Tim McCarver, the longtime FOX broadcaster who has been a staple of Major League Baseball’s national coverage since 1984, announced on Wednesday that 2013 will be his final season in the broadcast booth. McCarver, who will turn 72 this October, has told FOX not to renew his contract after this, its final season, bringing to an end a broadcasting career that netted him the National Baseball Hall of Fame’s Ford C. Frick award in 2012 but also a legion of detractors.

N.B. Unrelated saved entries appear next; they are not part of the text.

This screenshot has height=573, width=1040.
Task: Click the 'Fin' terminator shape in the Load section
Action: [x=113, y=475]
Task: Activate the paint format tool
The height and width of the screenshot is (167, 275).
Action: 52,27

Indeed, McCarver’s retirement will be greeted with elation by many baseball fans who are embittered by McCarver’s omnipresence in MLB’s national television coverage, including FOX’s Saturday games of the week, the All-Star game and postseason telecasts, and especially the World Series. McCarver has called 23 of the last 28 World Series, including each of the last 13, while broadcasting greats such as Vin Scully, Bob Uecker, Jon Miller, and many others, many of whom have since passed away, have been resigned to the radio or their couches. I share that lament, but I don’t blame McCarver for it. Rather, McCarver’s legacy as a broadcaster has become permanently entwined with FOX’s commandeering of the baseball’s national broadcasts dating back to 1996 and exclusive coverage of the World Series since 2000.

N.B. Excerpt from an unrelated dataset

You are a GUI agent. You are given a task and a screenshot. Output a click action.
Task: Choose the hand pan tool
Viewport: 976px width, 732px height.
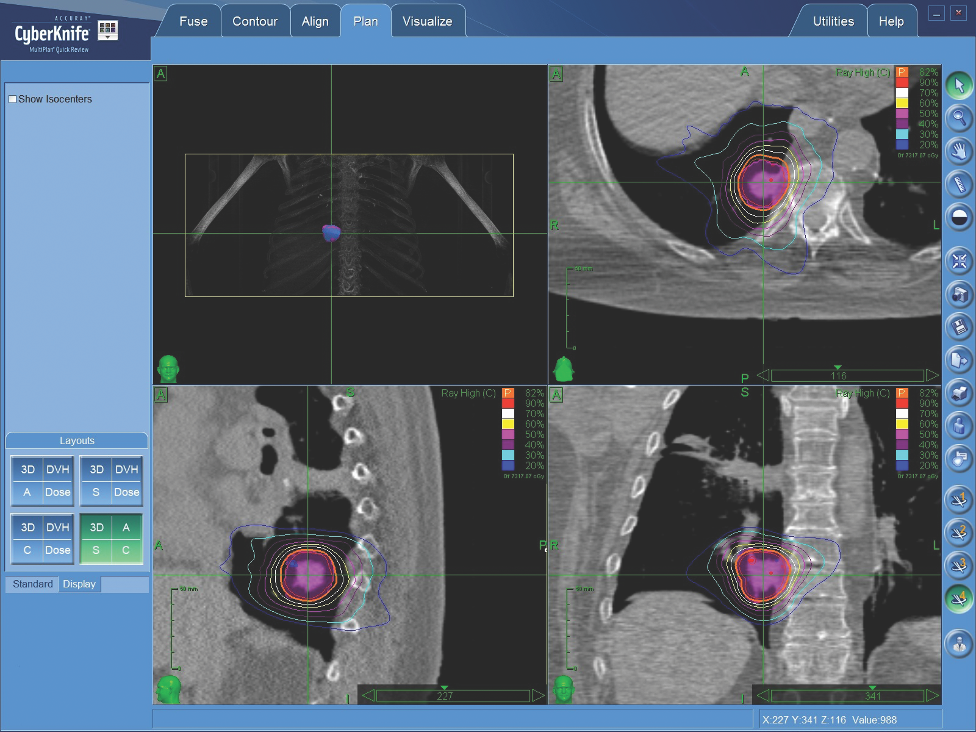point(959,151)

McCarver’s is very much a case of familiarity breeding contempt, something which is one of the principal occupational hazards of baseball broadcasting. Broadcasting baseball, particularly in McCarver’s role as color commentator, requires one to talk largely off-the-cuff for three to four hours at a time. Though the conversation is guided by the action on the field and shared with a play-by-play man, that’s still an incredible amount of time to have to fill. Even if the commentator in question has the taste to know when not to speak and has particularly astute insights to share when he does speak, it won’t take long for him to exhaust his supply of amusing and enlightening anecdotes, his analysis will begin to become repetitive, his inevitable mistakes will pile up, and his personal quirks, faults, and preferences will become magnified over the course of a series, a season, and most certainly a career, and McCarver has been helming national broadcasts since 1980, when he was an alternate on NBC’s Game of the Week.

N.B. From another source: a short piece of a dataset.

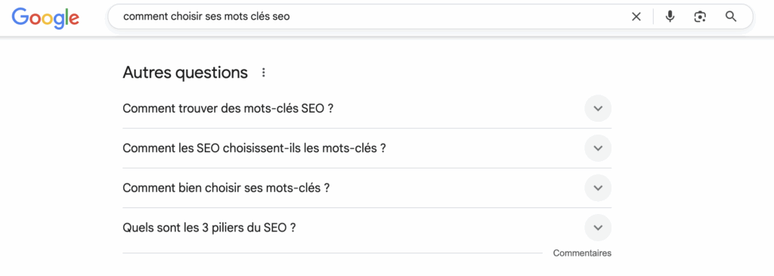Open three-dot menu beside Autres questions
This screenshot has height=276, width=774.
pos(264,73)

As someone who grew up in the New York area in the 1980s, McCarver, who called Mets games on WOR Channel 9 starting in 1983, was one of the first voices I heard when I got into the game and remained a daily presence on local broadcasts for the Mets and later the Yankees through the 2001 season (after which he spent a final season calling Giants games before stepping away from local broadcasts). Though my knowledge of the game was just forming at the time, I remember the mid-80s McCarver as an insightful, sharp, and highly regarded analyst. As a fan over the last three decades, I have witnessed a decline in his performance and often longed for a replacement for FOX’s omnipresent lead duo of McCarver and play-by-play man Joe Buck.

McCarver’s retirement only solves half of the problem, if that. Buck will surely persist with a new partner, and there’s no guarantee that McCarver’s replacement will be an upgrade. After all, Joe Morgan’s not all that busy these days and the color man on FOX’s secondary team last season was Eric Karros. What FOX should do is take this opportunity to give baseball fans two new voices. When ESPN finally removed Morgan from their Sunday night broadcasts after the 2010 season, they got rid of the excellent Miller simultaneously and brought in an outstanding new team led by Dan Schulman and Orel Hershiser (though they are taking a step back this year, filling the third chair vacated by Terry Francona with John Kruk, more evidence that it could get worse than McCarver).

Even then, FOX’s broadcasters are only a small part of what’s wrong with its baseball broadcasts. It’s the cumulative effect of overblown graphics, gimmicks, self-promotion, a patronizing tone (of which McCarver, admittedly, was often guilty), and a general sense that the action on the field was the least-interesting part of the program and unable to hold viewer’s attention on its own merits, all compounded by the blackouts, late start times, and extended commercial breaks dictated by the network, that trained us to cringe at the sound of McCarver’s Memphis twang. Compare a game broadcast on FOX to one broadcast on the MLB Network, which seems to truly love and value the game on the field, and the difference is stark.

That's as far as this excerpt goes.